Even if the results from the program don’t evince themselves for another few years, Sirois believes the program is worthwhile. He has no plans to back off his goal of 95 percent attendance anytime soon.

“When I set goals, I want goals that are reachable but hard to get there,” Sirois said. “A goal that’s eventually reachable takes consistency with the program and consistency with what we do here in order to get there. Showing up is difficult but the first and most necessary step.”

Christopher Indorf, assistant superintendent of Biddeford schools, helped implement Count ME In almost two-and-a-half years ago after speaking with Program Director Susan Lieberman. Count ME In is a collaboration between businesses, schools and community organizations.

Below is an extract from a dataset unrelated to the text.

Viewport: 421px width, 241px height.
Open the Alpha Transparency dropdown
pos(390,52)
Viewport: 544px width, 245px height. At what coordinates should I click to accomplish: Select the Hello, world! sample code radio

It is affiliated with Attendance Works, a national initiative promoting awareness of chronic absenteeism. Indorf was attracted to the program because keeping track of students is one thing officials have control over.

“We can’t impact whether or not a mother reads to her kid at age 2,” Indorf said. “We can’t impact poverty, but we can be responsive and attentive to our students. For kids in Maine, 15 percent are chronically absent. Kids who miss school are less likely to read by third grade and more likely to dropout in high school. We can’t get 100 percent (attendance) but we work with our principals to make a point of emphasis to educate families about the importance.”

Reports of daily attendance for each grade are posted at the entrances of Biddeford schools, Indorf said, to remind parents of the initiative teachers and administrators have taken. Biddeford moved the start time of schools back last year, changing middle school from 7:30 a.m. to 8:40 a.m. and high school from 7:45 a.m. to 8:35 a.m. According to the Center for Disease Control and Prevention, children between the ages of six and 12 need nine to 12 hours of sleep per 24 hours and teenagers ages 13 to 18 need eight to 10 hours.

“Count ME In was commensurate with the start school later effort. It’s hard to say which is more impactful but together they are a powerful pair,” Indorf said.

The Biddeford School Department doesn’t receive funds from Count ME In, but the program provides schools with training modules and data analysis. Count ME In also hosts regional meetings throughout Maine for educators to connect and share information. The next regional meeting is scheduled for Tuesday, Oct. 17 at Unum in Portland.

“Whenever someone from the community thinks something could be done better, we are all ears,” Indorf said. “I would be remiss if we didn’t express our gratitude.”

Count ME In was founded four years ago in Maine after it was discovered that 1,000 elementary aged students were chronically absent in Cumberland County. Lieberman, Count ME In’s director, also wanted to focus on all absences, not just those that went unexcused, and the impact it had on learning. She emphasized that attendance was critical for the success of students later in life, because employers need people who can read, write and show up on time. Her continued strategy is to foster a positive school climate.

“It is positive messaging and positive engagement,” Lieberman said. “It is building on relationships students have with staff. It is creating a team that’s monitoring attendance and looking at data driven strategies. We found that chronic absenteeism can be reduced when schools, families and communities work together in a comprehensive approach.”